Two kahalalide analogues were isolated from a Bryopsis sp. marine green alga. Even though our initial structure determination of the peptides by NMR and MS identified them as kahalalide Z 1 (KZ 1 ; 3 ) and Z 2 (KZ 2 ; 4 ), the absolute configuration of the Thr residues by Marfey's analysis was different from those found in kahalalide F (KF), 3 , and 4 . To ascertain the absolute configuration of the amino acid residues genetically, we conducted a metagenomic analysis for symbiotic bacteria in the alga, leading to the biosynthetic gene cluster (BGC) responsible for producing the kahalalides named kahalalides Z 3 (KZ 3 ; 1 ) and Z 4 (KZ 4 ; 2 ).
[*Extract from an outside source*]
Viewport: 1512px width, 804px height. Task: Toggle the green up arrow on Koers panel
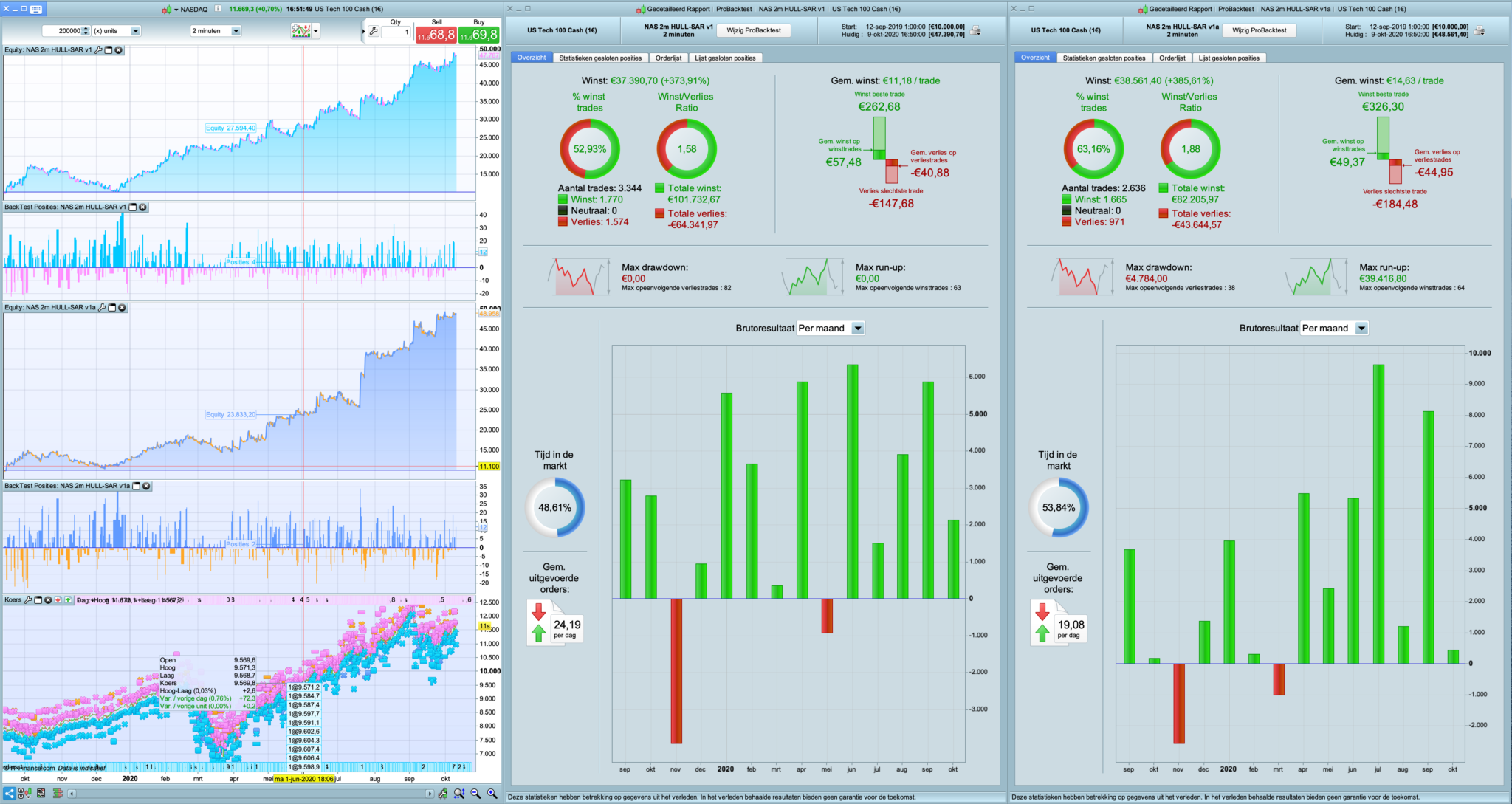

The identification of amino acid residues based on the A-domain suggested these peptides possess the amino acid sequence d- allo -Thr-l-Val-l-Val-d-Val residues at the N-terminus, instead of the d-Val-l-Thr-l-Val-d-Val residues found in KF, 3 , and 4 . The N-terminal amino acid sequence including absolute configuration was unambiguously determined by a comparison of LCMS data of synthetic tetrapeptides and the hydrolysates derived from 1 and 2 . This structural difference is caused by swapping the substrate specificities of the first two A-domains.